Posted 8 years ago
Today it is not uncommon for marquee brands to attract first time owners by introducing lesser featured versions of their flagship models. Using the automotive industry as an example, Cadillac, BMW and Mercedes have all created fine products with lower price points.
This practice was very common with camera makers in the 1890s. Scovill & Adams’ premier high-end amateur camera was the Henry Clay introduced in 1891. But the market was limited for a $50 - $55 camera and a less expensive ‘2nd’ (aka ‘2D’ or ‘Second’) model was introduced at a lower price point of $15. An 1896 review of the newly announced model says it all:
“To supply the demand for cheaper instruments the series of Henry Clay Cameras, manufactured by the same firm, has also been extended.
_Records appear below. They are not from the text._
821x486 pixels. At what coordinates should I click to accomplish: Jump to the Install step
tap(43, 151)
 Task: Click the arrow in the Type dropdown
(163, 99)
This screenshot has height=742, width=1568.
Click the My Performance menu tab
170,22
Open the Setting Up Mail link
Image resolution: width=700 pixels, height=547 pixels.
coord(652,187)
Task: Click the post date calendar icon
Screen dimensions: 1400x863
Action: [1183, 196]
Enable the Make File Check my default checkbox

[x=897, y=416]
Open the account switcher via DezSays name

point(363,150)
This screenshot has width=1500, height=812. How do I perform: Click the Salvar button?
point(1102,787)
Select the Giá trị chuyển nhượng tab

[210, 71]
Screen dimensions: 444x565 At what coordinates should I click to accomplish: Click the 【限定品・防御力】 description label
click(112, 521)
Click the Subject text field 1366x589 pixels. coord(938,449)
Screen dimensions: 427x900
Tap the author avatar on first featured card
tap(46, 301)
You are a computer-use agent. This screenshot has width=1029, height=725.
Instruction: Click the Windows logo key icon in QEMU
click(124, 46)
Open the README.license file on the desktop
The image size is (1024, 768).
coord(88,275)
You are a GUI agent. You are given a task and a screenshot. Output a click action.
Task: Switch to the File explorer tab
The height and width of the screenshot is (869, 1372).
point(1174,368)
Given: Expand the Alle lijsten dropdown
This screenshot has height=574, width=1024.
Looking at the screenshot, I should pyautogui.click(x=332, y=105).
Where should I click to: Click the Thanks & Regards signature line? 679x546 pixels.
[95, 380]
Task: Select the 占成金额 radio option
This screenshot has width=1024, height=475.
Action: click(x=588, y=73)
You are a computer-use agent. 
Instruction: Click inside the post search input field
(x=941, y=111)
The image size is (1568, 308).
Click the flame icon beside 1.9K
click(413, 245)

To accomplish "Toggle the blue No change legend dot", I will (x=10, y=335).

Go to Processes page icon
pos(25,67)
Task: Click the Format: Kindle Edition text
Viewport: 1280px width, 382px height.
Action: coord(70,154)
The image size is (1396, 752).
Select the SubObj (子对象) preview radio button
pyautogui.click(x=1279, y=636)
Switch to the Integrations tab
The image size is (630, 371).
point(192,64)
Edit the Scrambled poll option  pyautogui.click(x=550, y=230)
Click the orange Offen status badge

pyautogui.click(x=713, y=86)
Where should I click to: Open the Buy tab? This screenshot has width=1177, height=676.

The “Henry Clay Second” is not unlike the popular favorite, “The Henry Clay,” and while its finish may not be so attractive, yet one must consider the fact that it is sold for the same price as the new Waterbury camera, i.e., $15. The Scovill & Adams Co. certainly deserve considerable praise for their enterprise. To manufacture such instruments as these at a price placing them within reach of the smallest wage-earner requires erection of special and costly machinery.”
Although the strategy worked for competing companies such as Kodak and Rochester Optical, the 2nd didn’t quite hit the mark and, as a result, its lifespan was a short two years. All-in-all, only a couple examples are known of this camera and its exotic brass shutter (which I really like).
And yes, the camera works and can shoot pictures.